In the reviewed articles the authors didn’t find any published paper covering radical treatment of P. ovale spp. or P. vivax in Uganda. To prevent relapse in malaria cases infected by P. ovale spp. or P. vivax, the WHO recommends radical treatment in all transmission settings (except for those that have contraindications of primaquine) [57].

Conclusion

Non-falciparum malaria infections are neglected malaria species in sub-Saharan countries including Uganda where P. falciparum is the dominant species and the main cause of severe disease and mortality. This caused a knowledge gap in epidemiology, biology, health impact, and the role of mixed or mono-infections of non-falciparum species particularly regarding severe forms of malaria. Given mixed infection is common in Uganda, further research using reliable malaria species diagnosis methods to address this gap is recommended.

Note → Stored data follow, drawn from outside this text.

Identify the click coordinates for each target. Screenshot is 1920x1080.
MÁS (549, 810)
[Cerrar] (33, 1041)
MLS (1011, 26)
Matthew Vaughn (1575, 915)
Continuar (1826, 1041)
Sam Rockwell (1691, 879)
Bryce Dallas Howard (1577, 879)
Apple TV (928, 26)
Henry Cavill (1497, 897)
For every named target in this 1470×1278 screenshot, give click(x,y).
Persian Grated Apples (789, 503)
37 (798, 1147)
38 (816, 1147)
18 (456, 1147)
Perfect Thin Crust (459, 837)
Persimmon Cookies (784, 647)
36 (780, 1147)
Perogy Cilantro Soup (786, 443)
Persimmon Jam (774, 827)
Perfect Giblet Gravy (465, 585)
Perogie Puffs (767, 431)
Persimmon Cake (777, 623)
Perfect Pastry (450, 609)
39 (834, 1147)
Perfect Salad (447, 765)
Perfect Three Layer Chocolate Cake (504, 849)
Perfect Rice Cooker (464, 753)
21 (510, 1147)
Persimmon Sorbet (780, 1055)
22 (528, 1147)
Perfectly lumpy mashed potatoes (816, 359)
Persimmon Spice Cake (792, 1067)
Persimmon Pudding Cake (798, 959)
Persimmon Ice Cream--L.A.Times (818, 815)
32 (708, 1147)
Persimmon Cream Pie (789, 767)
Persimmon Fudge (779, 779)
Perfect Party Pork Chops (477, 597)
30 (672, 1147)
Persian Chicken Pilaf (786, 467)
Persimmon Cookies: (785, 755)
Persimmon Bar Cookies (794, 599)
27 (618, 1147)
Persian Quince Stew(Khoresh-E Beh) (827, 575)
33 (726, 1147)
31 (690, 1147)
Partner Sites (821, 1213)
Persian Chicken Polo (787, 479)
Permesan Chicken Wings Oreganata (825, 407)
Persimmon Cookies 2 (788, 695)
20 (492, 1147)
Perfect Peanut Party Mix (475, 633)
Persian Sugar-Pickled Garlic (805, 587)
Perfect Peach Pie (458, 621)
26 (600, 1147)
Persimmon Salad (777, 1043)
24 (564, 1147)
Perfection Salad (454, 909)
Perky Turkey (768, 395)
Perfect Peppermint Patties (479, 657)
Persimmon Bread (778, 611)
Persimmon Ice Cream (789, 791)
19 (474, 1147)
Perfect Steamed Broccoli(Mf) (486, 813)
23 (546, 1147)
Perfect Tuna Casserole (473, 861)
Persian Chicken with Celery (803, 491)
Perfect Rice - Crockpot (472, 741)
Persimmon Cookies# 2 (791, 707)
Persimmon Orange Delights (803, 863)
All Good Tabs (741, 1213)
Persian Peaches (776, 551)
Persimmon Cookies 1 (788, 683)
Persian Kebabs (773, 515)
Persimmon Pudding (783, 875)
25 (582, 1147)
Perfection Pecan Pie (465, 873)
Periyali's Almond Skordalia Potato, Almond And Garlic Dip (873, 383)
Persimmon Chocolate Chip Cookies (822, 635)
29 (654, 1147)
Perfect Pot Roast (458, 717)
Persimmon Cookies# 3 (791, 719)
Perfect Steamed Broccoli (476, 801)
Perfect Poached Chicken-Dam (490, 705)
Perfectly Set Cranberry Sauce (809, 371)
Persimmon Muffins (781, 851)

Besides, the focus of case management in Uganda is on P. falciparum. The policy has been set based on this argument that non-falciparum malaria infections are mild and easily curable with common antimalarial medicine recommended for P. falciparum. There is insufficient evidence in the literature on treatment outcomes of non-falciparum malaria of mixed infections to challenge this policy.

Finally, the health workforce in high-endemic countries where non-falciparum infections are common should be informed that mixed and mono-infections of non-falciparum malaria species can be seen. This may save the life of severe malaria cases with negative RDTs or severe malaria cases with frequent recurrent parasitaemia after discharge when its reason may not be reinfection of P. falciparum.